Nos arguments contre l'initiative «Pas de Suisse à 10 millions»
Comment réagir face à la montée de l'autoritarisme ?
Dávid Vig, directeur d'Amnesty International Hongrie, Rachel Ward, responsable de la recherche chez Amnesty USA, Katrin Meyer, professeure de philosophie et chercheuse en études de genre, ainsi que Samson Yemane, vice-président de la Commission fédérale contre le racisme et président de l’Union des médias érythréens en Suisse, ont débattu lors d'une table ronde de la manière dont nous pouvons nous défendre efficacement contre les tendances autoritaires.
« La résistance sous forme de manifestations publiques est l’une des réactions les plus efficaces face aux abus de pouvoir autoritaires du gouvernement », a déclaré Rachel Ward. « Nous devons nous rappeler que nous avons le pouvoir de résister. L’expérience de nombreux pays montre que les dérives autoritaires peuvent être inversées. »
Elle a également fait état d’une menace constante et réelle pesant sur Amnesty et d’autres ONG aux États-Unis, en particulier dans le cadre de leur travail auprès des réfugiés et des migrant·e·s – notamment par le biais de poursuites judiciaires, de la surveillance ou de restrictions financières.
« Lorsque les médias, les universitaires ou les ONG sont pris pour cibles, c’est le signe avant-coureur d’une tendance autoritaire plus large », a déclaré Dávid Vig.

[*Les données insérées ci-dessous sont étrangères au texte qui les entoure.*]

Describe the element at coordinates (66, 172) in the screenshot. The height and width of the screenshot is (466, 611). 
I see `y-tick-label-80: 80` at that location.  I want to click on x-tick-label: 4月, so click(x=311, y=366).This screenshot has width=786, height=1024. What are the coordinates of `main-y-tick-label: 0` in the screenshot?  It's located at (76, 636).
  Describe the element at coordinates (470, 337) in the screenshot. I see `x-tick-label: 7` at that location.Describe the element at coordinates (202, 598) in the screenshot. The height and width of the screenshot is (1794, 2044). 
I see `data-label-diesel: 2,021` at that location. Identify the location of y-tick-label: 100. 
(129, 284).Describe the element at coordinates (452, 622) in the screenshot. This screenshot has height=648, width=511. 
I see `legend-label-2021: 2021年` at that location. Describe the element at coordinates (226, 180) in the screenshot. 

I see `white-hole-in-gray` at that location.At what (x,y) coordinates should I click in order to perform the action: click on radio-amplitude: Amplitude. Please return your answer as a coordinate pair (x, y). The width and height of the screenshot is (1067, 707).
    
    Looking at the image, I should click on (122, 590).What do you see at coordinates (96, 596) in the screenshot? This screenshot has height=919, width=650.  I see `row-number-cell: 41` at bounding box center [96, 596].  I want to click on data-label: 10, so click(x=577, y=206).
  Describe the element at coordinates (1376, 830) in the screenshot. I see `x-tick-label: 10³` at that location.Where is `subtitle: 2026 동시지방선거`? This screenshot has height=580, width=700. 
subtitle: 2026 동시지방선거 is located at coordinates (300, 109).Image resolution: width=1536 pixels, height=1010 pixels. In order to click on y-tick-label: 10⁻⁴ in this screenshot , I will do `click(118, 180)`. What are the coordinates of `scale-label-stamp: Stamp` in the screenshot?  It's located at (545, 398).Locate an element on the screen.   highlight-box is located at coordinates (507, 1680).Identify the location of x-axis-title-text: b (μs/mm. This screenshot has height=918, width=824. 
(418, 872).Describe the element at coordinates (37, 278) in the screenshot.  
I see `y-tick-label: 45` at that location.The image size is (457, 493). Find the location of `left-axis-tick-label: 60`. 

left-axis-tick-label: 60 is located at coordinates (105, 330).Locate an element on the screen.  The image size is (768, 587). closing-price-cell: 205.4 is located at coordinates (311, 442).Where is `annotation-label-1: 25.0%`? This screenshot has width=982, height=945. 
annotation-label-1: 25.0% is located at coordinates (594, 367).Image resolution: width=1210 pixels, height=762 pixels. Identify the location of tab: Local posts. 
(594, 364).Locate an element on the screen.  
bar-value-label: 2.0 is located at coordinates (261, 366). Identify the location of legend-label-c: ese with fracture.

La construction d’un ennemi présumé – qu’il s’agisse de migrants, de personnes LGBTQIA+ ou d’autres minorités – ainsi que la propagation de la peur au sein de la société font également partie du manuel du pouvoir autocratique.
Et en Suisse ? La Suisse n’est pas à l’abri des tendances autoritaires, mais elle est même, à certains égards, particulièrement vulnérable, a déclaré Katrin Meyer. Cela tient à la conception d’un « peuple » souverain, qui n’a de comptes à rendre à personne et peut même voter sur les droits fondamentaux des minorités. De ce fait, le climat social peut très rapidement changer.
Le courage de résister
« Nous devons réfléchir à la manière de sortir d’une position défensive où les droits humains sont relégués au rang de cause minoritaire. Nous devons trouver un moyen de traduire le discours sur les droits humains en valeurs et en arguments qui touchent le cœur de la majorité silencieuse de la population », a déclaré Dávid Vig.
Le fait que des centaines de milliers de personnes en Hongrie aient bravé les intimidations et les menaces et soient descendues dans la rue lors de la Pride 2025, malgré l’interdiction des droits LGBTQIA+, a joué un rôle décisif dans le récent changement de pouvoir en Hongrie. Samson Yemane a ajouté : « Nous devons faire appel à la compassion et à la solidarité des gens pour ensuite faire appel à leur raison. »
Le sujet a été approfondi lors de trois ateliers. Les expériences des militant·e·s de différents groupes d’Amnesty ont alimenté la discussion et ont fourni des contributions précieuses pour l’élaboration de la nouvelle campagne phare d’Amnesty contre l’autoritarisme en Suisse.